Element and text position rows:
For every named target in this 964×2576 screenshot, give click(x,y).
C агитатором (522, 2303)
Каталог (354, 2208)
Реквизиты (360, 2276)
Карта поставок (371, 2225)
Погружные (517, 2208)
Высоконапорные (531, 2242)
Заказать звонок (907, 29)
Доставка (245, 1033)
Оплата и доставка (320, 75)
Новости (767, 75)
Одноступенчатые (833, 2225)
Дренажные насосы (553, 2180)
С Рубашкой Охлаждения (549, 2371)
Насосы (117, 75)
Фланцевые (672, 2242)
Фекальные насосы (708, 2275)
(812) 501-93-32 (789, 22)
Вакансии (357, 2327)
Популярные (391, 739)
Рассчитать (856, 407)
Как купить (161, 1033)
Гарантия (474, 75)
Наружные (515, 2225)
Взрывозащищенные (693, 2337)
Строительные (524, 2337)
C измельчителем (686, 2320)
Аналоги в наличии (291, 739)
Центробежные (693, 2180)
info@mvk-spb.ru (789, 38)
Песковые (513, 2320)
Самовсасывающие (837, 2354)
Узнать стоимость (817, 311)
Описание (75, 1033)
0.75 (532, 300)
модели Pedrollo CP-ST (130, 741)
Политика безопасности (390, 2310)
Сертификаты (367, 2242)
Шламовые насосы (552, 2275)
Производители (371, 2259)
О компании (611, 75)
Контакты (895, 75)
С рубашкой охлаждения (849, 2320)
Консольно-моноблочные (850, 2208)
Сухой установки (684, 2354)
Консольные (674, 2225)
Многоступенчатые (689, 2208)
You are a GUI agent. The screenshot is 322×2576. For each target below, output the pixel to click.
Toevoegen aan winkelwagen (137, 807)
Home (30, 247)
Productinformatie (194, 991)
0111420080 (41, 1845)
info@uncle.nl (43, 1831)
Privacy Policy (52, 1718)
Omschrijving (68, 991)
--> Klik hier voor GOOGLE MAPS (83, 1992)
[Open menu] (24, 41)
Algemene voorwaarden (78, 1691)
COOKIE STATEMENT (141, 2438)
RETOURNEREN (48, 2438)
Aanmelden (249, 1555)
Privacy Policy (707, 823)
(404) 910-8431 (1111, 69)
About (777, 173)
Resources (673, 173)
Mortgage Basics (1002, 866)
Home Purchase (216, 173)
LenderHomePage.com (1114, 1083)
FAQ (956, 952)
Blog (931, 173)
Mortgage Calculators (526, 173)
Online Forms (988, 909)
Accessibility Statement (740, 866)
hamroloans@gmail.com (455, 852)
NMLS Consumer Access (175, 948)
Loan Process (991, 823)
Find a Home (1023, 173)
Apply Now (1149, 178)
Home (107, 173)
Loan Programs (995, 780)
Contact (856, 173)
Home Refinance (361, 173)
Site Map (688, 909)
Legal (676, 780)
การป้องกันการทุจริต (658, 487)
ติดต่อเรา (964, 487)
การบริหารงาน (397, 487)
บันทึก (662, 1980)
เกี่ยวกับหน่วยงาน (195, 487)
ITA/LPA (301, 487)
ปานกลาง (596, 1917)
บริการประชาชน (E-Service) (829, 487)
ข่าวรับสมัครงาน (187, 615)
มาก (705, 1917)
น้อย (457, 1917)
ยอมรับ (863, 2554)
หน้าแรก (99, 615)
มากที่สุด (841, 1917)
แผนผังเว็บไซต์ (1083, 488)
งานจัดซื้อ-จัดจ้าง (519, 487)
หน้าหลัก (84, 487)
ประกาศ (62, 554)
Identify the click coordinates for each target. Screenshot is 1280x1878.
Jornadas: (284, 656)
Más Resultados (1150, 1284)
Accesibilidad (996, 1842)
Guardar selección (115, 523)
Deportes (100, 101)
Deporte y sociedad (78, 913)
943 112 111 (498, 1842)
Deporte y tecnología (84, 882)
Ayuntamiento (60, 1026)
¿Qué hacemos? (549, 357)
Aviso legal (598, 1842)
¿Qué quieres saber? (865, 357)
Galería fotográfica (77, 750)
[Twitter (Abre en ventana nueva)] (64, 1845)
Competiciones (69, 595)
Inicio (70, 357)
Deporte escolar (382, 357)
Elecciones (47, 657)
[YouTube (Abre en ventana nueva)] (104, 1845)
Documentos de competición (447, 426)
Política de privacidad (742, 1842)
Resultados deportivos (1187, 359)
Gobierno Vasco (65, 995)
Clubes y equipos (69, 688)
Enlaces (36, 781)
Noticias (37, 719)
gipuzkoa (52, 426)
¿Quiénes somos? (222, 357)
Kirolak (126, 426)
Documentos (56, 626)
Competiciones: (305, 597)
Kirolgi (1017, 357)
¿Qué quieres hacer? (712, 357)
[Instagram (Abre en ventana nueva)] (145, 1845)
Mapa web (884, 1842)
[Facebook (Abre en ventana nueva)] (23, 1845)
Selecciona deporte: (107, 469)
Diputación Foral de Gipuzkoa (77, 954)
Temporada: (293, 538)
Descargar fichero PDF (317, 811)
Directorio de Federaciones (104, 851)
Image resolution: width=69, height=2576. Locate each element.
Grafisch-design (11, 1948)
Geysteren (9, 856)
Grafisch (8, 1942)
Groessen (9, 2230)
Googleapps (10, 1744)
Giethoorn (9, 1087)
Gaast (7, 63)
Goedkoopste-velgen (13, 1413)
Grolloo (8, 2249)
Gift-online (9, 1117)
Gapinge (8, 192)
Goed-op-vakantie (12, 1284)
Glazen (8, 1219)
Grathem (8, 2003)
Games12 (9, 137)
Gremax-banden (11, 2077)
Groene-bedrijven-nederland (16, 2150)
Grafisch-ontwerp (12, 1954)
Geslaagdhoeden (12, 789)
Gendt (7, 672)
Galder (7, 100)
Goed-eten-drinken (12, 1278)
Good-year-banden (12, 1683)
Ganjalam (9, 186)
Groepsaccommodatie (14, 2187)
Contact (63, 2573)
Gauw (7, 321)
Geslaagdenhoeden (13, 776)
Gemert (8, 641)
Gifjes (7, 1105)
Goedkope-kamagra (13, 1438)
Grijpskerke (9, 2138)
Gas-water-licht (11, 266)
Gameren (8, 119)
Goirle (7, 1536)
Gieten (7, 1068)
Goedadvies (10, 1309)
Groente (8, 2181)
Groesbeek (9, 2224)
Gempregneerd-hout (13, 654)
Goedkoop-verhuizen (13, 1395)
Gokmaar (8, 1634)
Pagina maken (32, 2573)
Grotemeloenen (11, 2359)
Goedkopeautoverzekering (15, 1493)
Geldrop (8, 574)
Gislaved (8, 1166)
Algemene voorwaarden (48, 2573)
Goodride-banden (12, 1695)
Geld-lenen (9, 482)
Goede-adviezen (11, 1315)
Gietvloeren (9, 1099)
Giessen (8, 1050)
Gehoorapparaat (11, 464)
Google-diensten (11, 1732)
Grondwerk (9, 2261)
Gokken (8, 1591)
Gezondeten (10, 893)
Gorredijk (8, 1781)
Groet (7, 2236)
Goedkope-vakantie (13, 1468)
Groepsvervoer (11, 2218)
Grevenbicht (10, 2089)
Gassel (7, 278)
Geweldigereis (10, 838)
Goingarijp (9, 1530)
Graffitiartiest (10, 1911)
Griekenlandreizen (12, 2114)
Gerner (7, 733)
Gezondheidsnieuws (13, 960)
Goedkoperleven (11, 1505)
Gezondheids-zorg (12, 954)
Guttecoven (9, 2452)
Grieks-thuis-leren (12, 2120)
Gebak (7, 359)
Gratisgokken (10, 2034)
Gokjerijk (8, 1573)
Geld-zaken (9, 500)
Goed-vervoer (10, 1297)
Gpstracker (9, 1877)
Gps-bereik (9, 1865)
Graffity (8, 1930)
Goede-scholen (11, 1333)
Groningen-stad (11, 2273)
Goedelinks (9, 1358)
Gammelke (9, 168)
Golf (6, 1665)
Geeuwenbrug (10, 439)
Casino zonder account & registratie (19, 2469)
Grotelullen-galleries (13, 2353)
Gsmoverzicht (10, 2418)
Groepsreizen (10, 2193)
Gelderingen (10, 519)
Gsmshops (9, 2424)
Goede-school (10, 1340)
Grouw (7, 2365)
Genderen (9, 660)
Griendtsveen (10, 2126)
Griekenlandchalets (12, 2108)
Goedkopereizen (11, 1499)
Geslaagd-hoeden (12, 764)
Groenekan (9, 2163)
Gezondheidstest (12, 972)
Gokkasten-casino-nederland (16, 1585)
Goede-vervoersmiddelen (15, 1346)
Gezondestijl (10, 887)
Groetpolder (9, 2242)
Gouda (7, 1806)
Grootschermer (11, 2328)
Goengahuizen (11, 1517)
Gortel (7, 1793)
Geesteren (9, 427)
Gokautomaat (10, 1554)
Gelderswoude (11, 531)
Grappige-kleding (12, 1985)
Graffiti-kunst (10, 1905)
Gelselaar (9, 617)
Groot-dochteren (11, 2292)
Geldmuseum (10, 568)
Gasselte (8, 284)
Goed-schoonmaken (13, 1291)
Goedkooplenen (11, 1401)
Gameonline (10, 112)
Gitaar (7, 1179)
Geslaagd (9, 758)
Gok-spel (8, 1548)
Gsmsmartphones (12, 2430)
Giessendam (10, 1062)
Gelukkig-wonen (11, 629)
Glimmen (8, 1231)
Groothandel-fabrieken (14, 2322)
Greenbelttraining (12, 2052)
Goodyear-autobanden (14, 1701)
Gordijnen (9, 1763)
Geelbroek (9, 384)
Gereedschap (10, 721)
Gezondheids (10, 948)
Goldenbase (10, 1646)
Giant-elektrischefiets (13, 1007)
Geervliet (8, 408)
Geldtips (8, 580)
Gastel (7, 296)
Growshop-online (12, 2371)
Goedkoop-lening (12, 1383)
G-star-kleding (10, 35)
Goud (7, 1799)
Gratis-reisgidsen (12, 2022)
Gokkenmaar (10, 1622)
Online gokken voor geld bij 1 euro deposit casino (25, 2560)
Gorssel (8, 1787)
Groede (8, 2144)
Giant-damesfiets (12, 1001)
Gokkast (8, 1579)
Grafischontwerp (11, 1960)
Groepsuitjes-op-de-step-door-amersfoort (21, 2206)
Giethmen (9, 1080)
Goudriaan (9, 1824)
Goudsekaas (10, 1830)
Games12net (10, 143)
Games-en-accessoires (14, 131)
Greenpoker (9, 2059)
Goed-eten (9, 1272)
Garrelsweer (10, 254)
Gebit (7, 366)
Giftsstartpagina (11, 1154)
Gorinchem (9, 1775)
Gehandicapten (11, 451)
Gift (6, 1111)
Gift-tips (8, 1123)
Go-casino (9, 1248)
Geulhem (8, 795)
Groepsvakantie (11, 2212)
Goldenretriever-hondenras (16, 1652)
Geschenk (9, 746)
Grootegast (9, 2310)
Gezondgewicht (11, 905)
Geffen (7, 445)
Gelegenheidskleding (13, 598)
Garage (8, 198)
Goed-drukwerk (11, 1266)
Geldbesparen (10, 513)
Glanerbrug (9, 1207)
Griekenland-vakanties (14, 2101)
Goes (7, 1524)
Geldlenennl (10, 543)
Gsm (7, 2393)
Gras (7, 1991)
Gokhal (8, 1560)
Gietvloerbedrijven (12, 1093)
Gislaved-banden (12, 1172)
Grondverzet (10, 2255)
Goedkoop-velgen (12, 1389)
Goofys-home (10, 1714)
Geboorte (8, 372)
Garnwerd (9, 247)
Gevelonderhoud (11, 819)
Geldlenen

GIVEN REQUEST:
Rewrite the rows starting at the line containing "Goedkoopste-velgen (13, 1413)" and ending at the line containing "Geld-lenen (9, 482)", scaling every click coordinate by 1.6 and rounding each to a whole number with halves rounded up. Output only those lines.

CORRECT RESPONSE:
Goedkoopste-velgen (21, 2261)
Grolloo (13, 3598)
Gift-online (14, 1787)
Gapinge (13, 307)
Goed-op-vakantie (19, 2054)
Glazen (13, 1950)
Grathem (13, 3205)
Games12 (14, 219)
Gremax-banden (18, 3323)
Groene-bedrijven-nederland (26, 3440)
Grafisch-ontwerp (19, 3126)
Geslaagdhoeden (19, 1262)
Gendt (11, 1075)
Galder (11, 160)
Goed-eten-drinken (19, 2045)
Good-year-banden (19, 2693)
Ganjalam (14, 298)
Groepsaccommodatie (22, 3499)
Contact (101, 4117)
Gauw (11, 514)
Geslaagdenhoeden (21, 1242)
Gemert (13, 1026)
Gifjes (11, 1768)
Goedkope-kamagra (21, 2301)
Grijpskerke (14, 3421)
Gas-water-licht (18, 426)
Gameren (13, 190)
Goirle (11, 2458)
Gieten (11, 1709)
Goedadvies (16, 2094)
Groente (13, 3490)
Groesbeek (14, 3558)
Gempregneerd-hout (21, 1046)
Goedkoop-verhuizen (21, 2232)
Gokmaar (13, 2614)
Pagina maken (51, 4117)
Grotemeloenen (18, 3774)
Goedkopeautoverzekering (24, 2389)
Geldrop (13, 918)
Gislaved (13, 1866)
Algemene voorwaarden (77, 4117)
Goodride-banden (19, 2712)
Geld-lenen (14, 771)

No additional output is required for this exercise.